= Abbasid expeditions to East Africa =

Legendary military campaigns, 8th-9th c. CE

Two or three Abbasid expeditions to East Africa are mentioned in the late Arabic Book of the Zanj. They are considered legendary rather than historical by contemporary scholarship.

==Accounts of the expeditions==
The Abbasid caliphs al-Manṣūr (754–775), Hārūn al-Rashīd (786–809) and al-Maʾmūn (813–833) are reputed to have sent punitive expeditions to the Islamized city-states of the Somali coast and set up governors there. The Book of the Zanj does not survive in any copy earlier than the 20th century and its historical reliability is highly questionable for the early Islamic period.

The 9th-century writer al-Jāḥiẓ records an Omani expedition to East Africa in the late 7th century, but it was defeated. According to the Book of the Zanj, Islam came to Mogadishu and Kilwa in 694–695 during the reign of the Umayyad caliph Marwān I. (Note: The Book of the Zanj is unsure whether the Umayyad wālī was Muʿāwiya ibn Sufiyān or Mūsa ibn ʿUmar al-Ḥathʿamī.) Both the Book of the Zanj and the Pate Chronicle, which places it slightly later in 696–697, attribute the arrival of Syrian Muslims to caliphal initiative. The inhabitants of the coast accepted Islam and agreed to pay the kharāj to the caliphs. The Abbasids, who took over from the Umayyads in 750, sent an emissary, Yahya ibn ʿUmar al-ʿAnazī, to the East African cities in 765–766. The sultans of Mogadishu, Mārka, Barāwa, Faza, Sīwī, Bata, Manda (Munda), Ṭaqa, Lamu (Āmu), Ūzi, Malindi (Malūdi), Uyūmba, Kilifi, Basāsa, Zanzibar, Kilwa and Waybu (possibly a tributary of the Shebelle) are among those who accepted the emissary. Gervase Mathew dates this to 766–767 and considers it a military expedition.
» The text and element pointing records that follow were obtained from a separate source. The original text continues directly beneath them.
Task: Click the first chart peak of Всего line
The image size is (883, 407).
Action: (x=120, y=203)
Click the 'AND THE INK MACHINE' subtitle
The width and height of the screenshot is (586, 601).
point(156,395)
In 804, according to the Book, the Zanj refused to pay the kharāj and Hārūn sent an emir with soldiers against them. He replaced the Arab wālīs with Persians from Shīrāz in every village from Mogadishu to Kilwa. The Pate Chronicle also mentions Hārūn sending the Persians. The Persians were loyal for many years, but they stopped sending the kharāj even during the reign of Hārūn and entered open rebellion during the Miḥna of al-Maʾmūn, when he espoused the createdness of the Quran. The Zanj (Note: The Book of the Zanj says "they", which the translators gloss as "the Swahili people". Mukhtar refers specifically to the continuing rebelliousness of Mogadishu.) sent a manifesto to Baghdad and the caliph sent an army of 50,000 (raised either in Iraq or Egypt) to Malindi, which caused the leaders of the rebellion to flee into the nyika (brush country). They returned when the army left, but paid the outstanding kharāj and accepted the opinion of al-Maʾmūn. The Book of the Zanj dates these events to 837–838, which is not consistent with the reign of al-Maʾmūn.

==Historicity==
According to Neville Chittick, these accounts in the Book of the Zanj must be given up as mythical. The authenticity and historical reliability of the Book of the Zanj have been questioned by modern scholars. The earliest known copies appear to derive from a single clerk at Malindi in the early 20th century. Its account of the Oromo in the Horn of Africa prior to the 16th century is unsupported by earlier written sources. The text’s strong Arabizing tendencies, including the replacement of Shirazi and Bantu clan names with Arabic forms and the promotion of the legend of Ham, align it with later coastal chronicles such as the Lamu and Pate chronicles, both of which have been criticized for genealogical fabrication and inconsistencies with archaeological evidence. Consequently, some scholars regard the Book of the Zanj as a relatively late composition rather than a reliable early historical source.

Archaeological evidence does not support extensive Arab or Persian settlement in these places at so early a date. He notes, however, that a gold dinar of Hārūn al-Rashīd dated to 798 or 799 has been found at Pemba, which is usually identified with the Qanbalū of Arabic sources. He suggests that if the accounts in the Book of the Zanj bear any relation to history it is probably to be found in the early settlement of Muslims on the East African coast associated with this coin find. Felix Chami et al. cast doubt on any Arab expeditions to East Africa after that recorded by al-Jāḥiẓ.